The data =>
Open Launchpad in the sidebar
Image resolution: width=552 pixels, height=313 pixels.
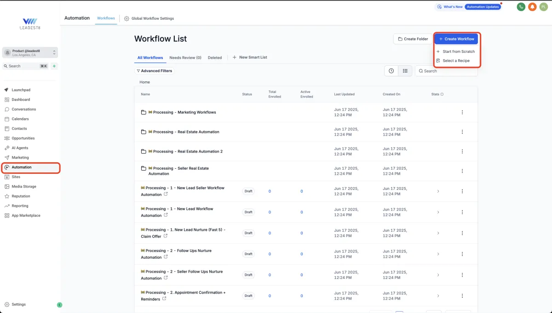[21, 90]
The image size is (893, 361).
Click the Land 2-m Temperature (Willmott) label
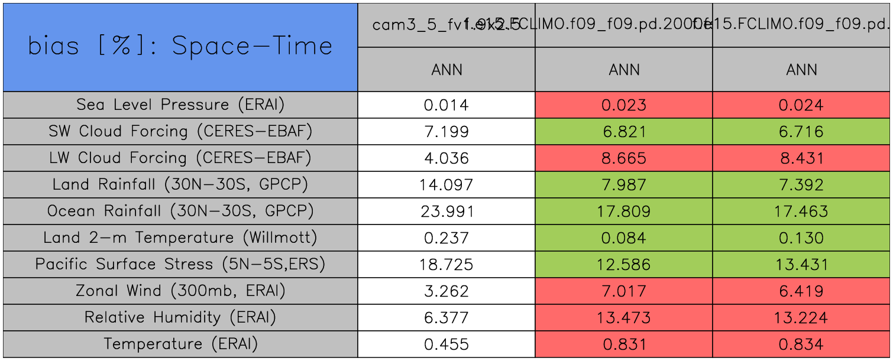[x=180, y=238]
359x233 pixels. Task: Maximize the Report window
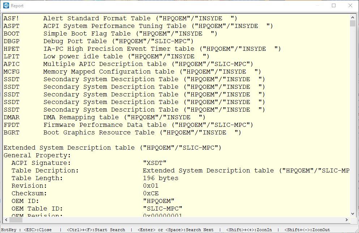(x=333, y=5)
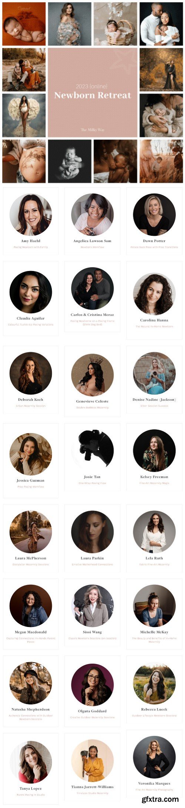Click Laura McPherson's outdoor road portrait
Viewport: 185px width, 808px height.
(x=31, y=532)
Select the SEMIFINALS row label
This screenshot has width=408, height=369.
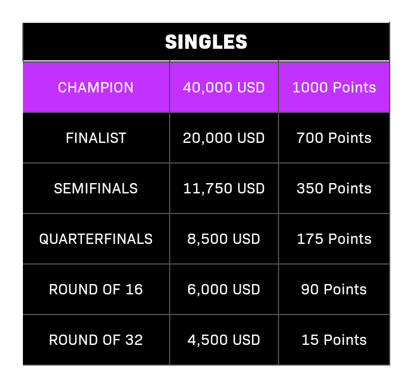(96, 188)
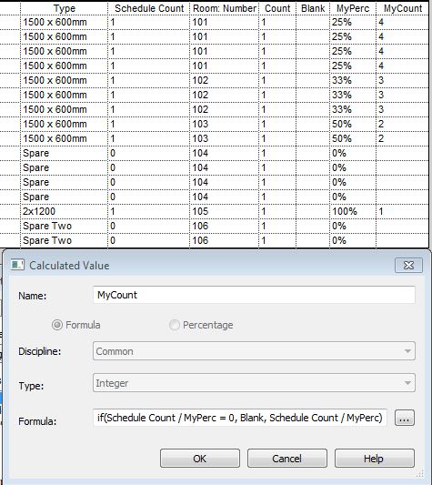Select the MyCount column header

coord(403,8)
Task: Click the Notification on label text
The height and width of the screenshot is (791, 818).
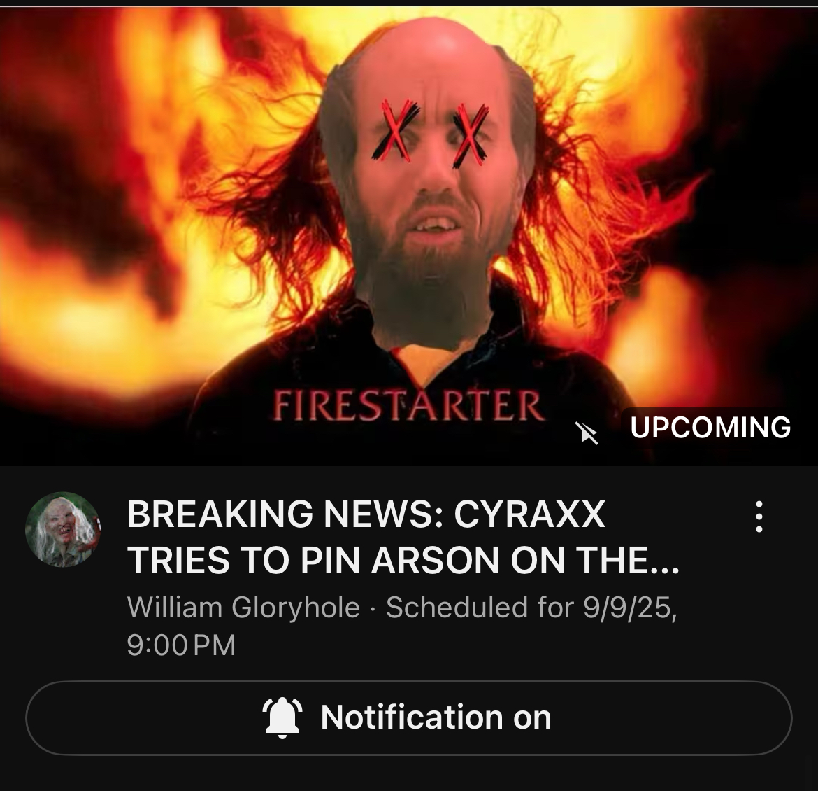Action: (x=436, y=718)
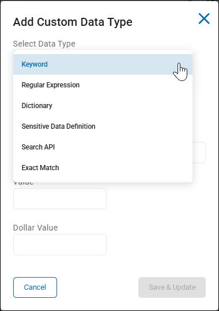
Task: Select the Exact Match data type
Action: pyautogui.click(x=103, y=168)

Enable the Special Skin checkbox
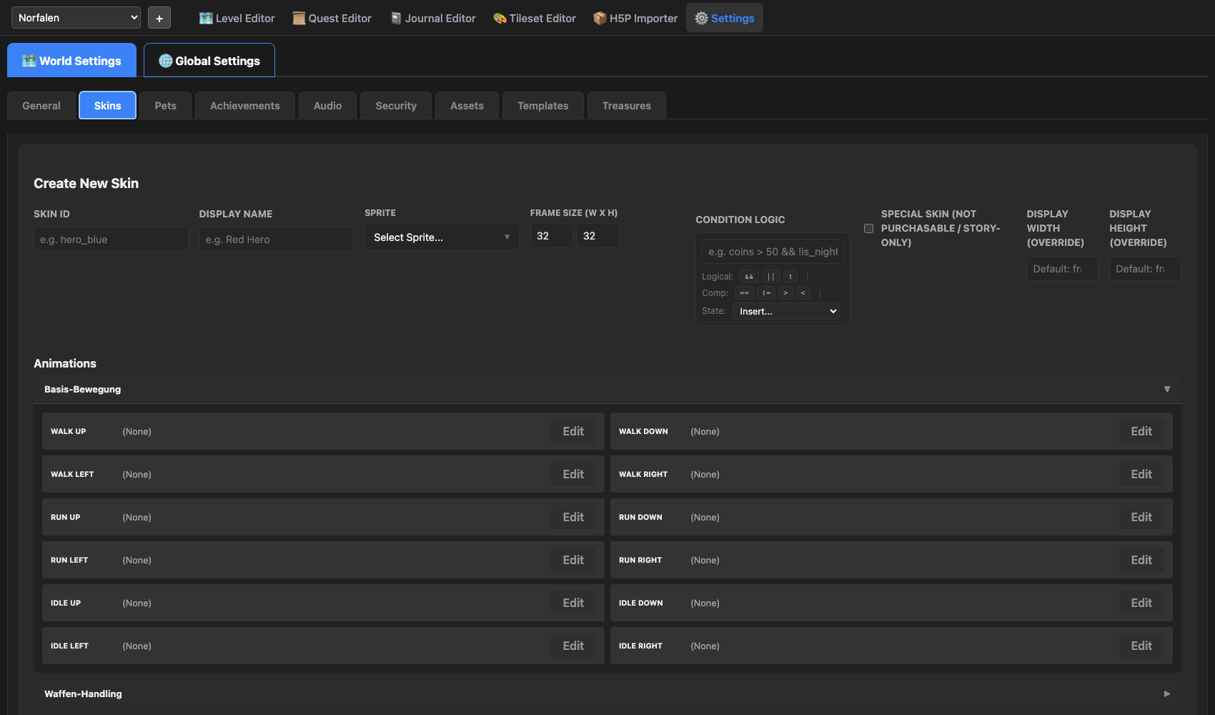pyautogui.click(x=868, y=229)
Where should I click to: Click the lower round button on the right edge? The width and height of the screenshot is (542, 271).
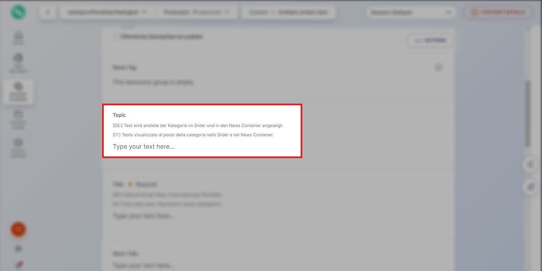click(x=531, y=186)
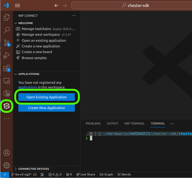Open the Accounts icon
This screenshot has width=192, height=178.
click(6, 153)

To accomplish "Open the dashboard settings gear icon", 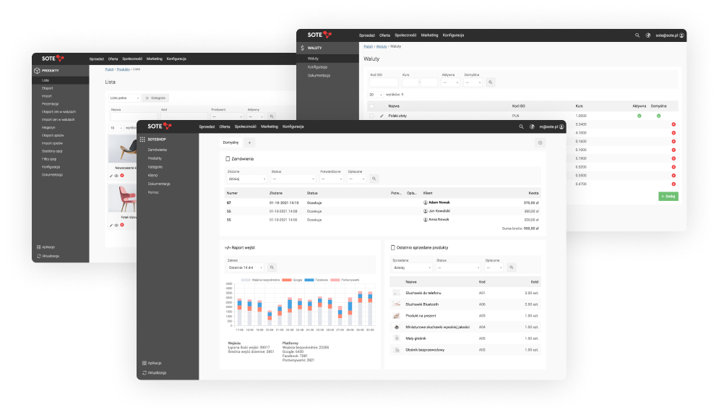I will click(x=539, y=143).
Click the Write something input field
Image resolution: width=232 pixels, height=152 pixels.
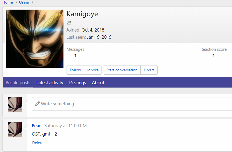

Exercise => Look above for the line with "The image size is (893, 361)." and the line with "Select the SEMIFINALS row label", then copy them and all lines in between exactly as written, and only those, without any pictures.

Response below =>
The image size is (893, 361).
Click the Land 2-m Temperature (Willmott) label
[x=180, y=238]
359x233 pixels. Task: Maximize the Report window
(x=333, y=5)
Click Laura McPherson's outdoor road portrait
Viewport: 185px width, 808px height.
(x=31, y=532)
Select the SEMIFINALS row label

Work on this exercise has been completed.